───── SOURCE PASSAGE ─────

A typical "heartwarming" story goes like this: A crisis erupts and a policeman (or one of any other profession) rushes to the rescue. He spends days saving a dozen people while totally oblivious to the needs of his own family. At the same time, his wife is giving birth to their first-born or his old mother is dying, but he would not squeeze out time to visit them. Even though he passes his home many times, he does not stop but rushes to save total strangers.
As is obvious, whoever wrote this must have been moved to tears by the absolute selflessness of the hero. In placing a halo around him, he or she has played up the deliberate neglect of the needs of the hero's family - to the extent of dwarfing the fact that he saved a dozen lives. And for thousands of years, Chinese people have eaten up this sort of thing as part of our regular diet of moral lessons.
Yes, it goes back to before the days of newspapers and television reports and movie biographies. And it predates the age when the word "propaganda" was coined. Ordinary Chinese, especially the illiterate, depended on folk operas for their knowledge of history as well as entertainment. Those operas were predominantly morality tales where characters were portrayed in stark black and white. There was no room for nuance.
Take the famous Three Kingdoms saga. To show Liu Bei in a positive light, his archenemy Cao Cao had to be made a villain, complete with a white face (in Chinese traditional opera a white face denotes either a clown or an evil person). Never mind that in historical records Cao was a capable leader of great complexity.

───── DATASET CONTENT ─────

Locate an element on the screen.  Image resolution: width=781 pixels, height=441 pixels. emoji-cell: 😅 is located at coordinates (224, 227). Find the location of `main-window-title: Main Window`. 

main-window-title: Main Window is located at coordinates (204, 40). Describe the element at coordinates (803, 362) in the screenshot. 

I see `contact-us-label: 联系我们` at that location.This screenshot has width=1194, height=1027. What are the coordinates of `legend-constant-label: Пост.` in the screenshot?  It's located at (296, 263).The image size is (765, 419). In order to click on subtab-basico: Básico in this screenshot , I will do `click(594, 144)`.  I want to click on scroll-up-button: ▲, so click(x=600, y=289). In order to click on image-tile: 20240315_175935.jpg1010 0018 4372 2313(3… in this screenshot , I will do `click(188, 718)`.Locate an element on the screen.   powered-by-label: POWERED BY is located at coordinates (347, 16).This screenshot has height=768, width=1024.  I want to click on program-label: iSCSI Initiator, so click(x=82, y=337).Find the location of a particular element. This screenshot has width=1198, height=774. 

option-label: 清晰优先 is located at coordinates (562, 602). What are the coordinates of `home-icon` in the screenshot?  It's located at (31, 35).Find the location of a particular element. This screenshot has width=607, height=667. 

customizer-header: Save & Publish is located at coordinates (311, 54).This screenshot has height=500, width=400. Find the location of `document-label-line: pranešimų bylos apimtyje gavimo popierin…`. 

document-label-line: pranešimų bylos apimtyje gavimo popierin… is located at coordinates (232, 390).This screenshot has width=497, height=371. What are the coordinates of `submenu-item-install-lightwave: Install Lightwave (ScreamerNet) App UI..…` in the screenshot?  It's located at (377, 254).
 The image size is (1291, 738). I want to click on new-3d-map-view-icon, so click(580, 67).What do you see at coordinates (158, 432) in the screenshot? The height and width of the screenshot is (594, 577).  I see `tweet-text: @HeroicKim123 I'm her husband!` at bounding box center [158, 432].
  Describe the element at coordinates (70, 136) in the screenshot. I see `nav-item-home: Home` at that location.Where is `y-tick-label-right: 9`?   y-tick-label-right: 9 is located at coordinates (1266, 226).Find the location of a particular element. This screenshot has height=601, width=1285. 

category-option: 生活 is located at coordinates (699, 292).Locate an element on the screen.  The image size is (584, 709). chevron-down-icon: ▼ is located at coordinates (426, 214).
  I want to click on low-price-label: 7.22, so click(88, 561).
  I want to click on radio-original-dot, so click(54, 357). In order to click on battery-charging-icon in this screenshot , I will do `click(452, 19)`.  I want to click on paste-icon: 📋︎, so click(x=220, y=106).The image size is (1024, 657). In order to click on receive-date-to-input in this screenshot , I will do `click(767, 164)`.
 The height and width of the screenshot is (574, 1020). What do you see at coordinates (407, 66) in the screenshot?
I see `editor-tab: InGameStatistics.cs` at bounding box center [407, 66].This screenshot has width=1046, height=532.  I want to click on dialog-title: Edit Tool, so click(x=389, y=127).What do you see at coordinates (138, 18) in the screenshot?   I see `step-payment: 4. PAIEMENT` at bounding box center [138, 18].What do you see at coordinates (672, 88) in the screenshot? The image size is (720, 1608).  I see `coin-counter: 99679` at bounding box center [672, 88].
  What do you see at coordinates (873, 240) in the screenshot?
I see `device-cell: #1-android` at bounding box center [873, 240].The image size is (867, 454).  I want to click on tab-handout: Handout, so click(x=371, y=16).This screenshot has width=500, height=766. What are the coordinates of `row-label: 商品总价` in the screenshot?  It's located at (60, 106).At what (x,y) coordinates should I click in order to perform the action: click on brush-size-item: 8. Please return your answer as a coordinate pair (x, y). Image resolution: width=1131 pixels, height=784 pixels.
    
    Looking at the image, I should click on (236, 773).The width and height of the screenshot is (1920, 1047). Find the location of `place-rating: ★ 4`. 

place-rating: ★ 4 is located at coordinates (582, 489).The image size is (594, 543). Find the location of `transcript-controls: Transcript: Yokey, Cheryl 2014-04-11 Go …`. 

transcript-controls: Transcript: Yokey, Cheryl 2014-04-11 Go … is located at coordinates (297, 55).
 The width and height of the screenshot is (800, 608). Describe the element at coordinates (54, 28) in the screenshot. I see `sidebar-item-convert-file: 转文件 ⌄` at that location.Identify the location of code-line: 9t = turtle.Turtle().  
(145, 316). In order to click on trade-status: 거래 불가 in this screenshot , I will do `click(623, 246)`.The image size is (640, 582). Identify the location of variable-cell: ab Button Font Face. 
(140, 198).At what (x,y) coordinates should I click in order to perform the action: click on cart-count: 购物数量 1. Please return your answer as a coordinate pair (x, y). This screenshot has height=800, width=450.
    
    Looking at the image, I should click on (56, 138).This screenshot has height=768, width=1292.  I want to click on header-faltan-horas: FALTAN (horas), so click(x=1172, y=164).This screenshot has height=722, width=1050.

─────

__PROBLEM A__
In the passage on Chinese morality tales, change "operas" to "dramas" and write out the part from "As is obvious, whoever" up to and including "room for nuance.".
__PROBLEM B__
According to the passage on Chinese morality tales, what does a white face denote in Chinese traditional opera?

__WRITTEN RESPONSE A__
As is obvious, whoever wrote this must have been moved to tears by the absolute selflessness of the hero. In placing a halo around him, he or she has played up the deliberate neglect of the needs of the hero's family - to the extent of dwarfing the fact that he saved a dozen lives. And for thousands of years, Chinese people have eaten up this sort of thing as part of our regular diet of moral lessons.
Yes, it goes back to before the days of newspapers and television reports and movie biographies. And it predates the age when the word "propaganda" was coined. Ordinary Chinese, especially the illiterate, depended on folk dramas for their knowledge of history as well as entertainment. Those dramas were predominantly morality tales where characters were portrayed in stark black and white. There was no room for nuance.

__WRITTEN RESPONSE B__
Either a clown or an evil person.